Into the stadium for the first turnaround, slapping hands with the kids leaning out from the bleachers, collecting the pink band to let the marshals know I had one loop to go, and then back out onto the roads after a quick Pepsi and water. Then a combination of things started to trouble me. An old foe, nausea, began to afflict me—too much Pepsi. Then the power just left my legs as I hit the fire roads once again. No choice: I had to walk again and lose some places. It was looking like a real struggle to the end. I kept telling myself that it was just two kilometers until the hard work was over, and then the rest would be clear sailing. After that, just a few kilometers of flats and downhills. The race was as much as over if I just slogged through this bad patch and got onto some more favorable terrain. Up the steepest part, shuffle-running when I could, walking when I couldn’t, until the roads flattened out. I could hear the roar of some aircraft overhead—it turned out to be the Swiss version of the Blue Angels honoring the winners of Zofingen—but in the forest it was still a case of putting one foot in front of the other. Then I was up on the plateau and looping around the top. Every little slight incline, however, reduced me to a walk and places I again was losing back places I’d gained. The nausea was growing—I vowed to stop drinking the Pepsi, an hour too late. I reached the turnaround and the Swiss-German butchery of my name. Now it was a matter of running when I felt good and walking when I couldn’t. I was passing on feed stations altogether. My stomach didn’t need anything else in it. Onto the fire roads now. The stadium was close. I hit a little downhill and started to pick up the pace and then … dry heave. The legs started feeling fresher all of a sudden, and I reached the 2.5 kilometer mark feeling ready to run. Down the hill, passing the same people I was trading places with up on the plateau, slamming onto the paved bits now and the stadium got ever closer. Then, I came through the gate and into the lanes, slapping hands with the kids and then through the finish chute—and as I always do when finishing a race like this, I felt tears of joy in the final seconds before crossing the finish line. It’s just too hard not to feel joyful after having done it. The marshals put the finishers medal over my head, and I shook hands with the race director before going to find Kristen. It was over. Second run: 30 kilometers 2:35:53. Final time: 8:54:01.

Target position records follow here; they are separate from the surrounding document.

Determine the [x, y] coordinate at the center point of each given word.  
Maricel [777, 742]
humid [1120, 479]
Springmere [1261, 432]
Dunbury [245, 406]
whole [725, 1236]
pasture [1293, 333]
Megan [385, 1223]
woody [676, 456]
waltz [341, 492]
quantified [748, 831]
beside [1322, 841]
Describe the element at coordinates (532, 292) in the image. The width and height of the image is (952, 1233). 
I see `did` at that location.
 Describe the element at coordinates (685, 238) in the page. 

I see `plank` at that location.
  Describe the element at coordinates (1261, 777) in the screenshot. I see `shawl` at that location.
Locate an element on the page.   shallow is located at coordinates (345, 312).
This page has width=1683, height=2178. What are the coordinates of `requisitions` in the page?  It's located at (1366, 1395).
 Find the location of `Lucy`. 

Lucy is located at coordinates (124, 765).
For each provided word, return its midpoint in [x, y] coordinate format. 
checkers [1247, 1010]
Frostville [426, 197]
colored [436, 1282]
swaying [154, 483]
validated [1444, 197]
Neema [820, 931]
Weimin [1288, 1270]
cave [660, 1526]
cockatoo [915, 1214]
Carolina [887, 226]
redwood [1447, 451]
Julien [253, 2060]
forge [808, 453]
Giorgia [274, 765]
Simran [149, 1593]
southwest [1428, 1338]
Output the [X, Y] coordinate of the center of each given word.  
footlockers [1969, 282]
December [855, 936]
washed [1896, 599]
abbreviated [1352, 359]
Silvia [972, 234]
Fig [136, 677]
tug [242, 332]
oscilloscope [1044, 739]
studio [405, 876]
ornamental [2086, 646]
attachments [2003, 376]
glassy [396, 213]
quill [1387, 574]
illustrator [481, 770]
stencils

Post-race: The only thing equivalent to this I’ve ever done was an ironman-distance triathlon in 2002. After that race, I had a whopping case of nausea—so much so that upon getting back to the hotel room I did nothing but lie down on the bed and fall asleep. I didn’t even feel good enough to shower. This time I felt fine—good enough to shower, have some rösti and beer in the hotel restaurant, and even take my bike apart for the trip home.

What would I do differently for my next go at Zofingen? I will do more hill running. In fact, some fell running in England might be the ticket for me to help me through that second run. I will probably spend more time working on my core strength and upper body strength to help the parts of me that felt a little uncomfortable toward the end of the bike. Otherwise, I’d like to be fitter so that I can do this race faster—although I’m not sure faster comes easily at this age.

But what did Zofingen test in me? I think in the end it tested will. The training was there, the fitness was there, the determination was there, but it took will for me to get through the final hour—with nothing left in the tank, feeling ill and having to run up and down a long hill one more time.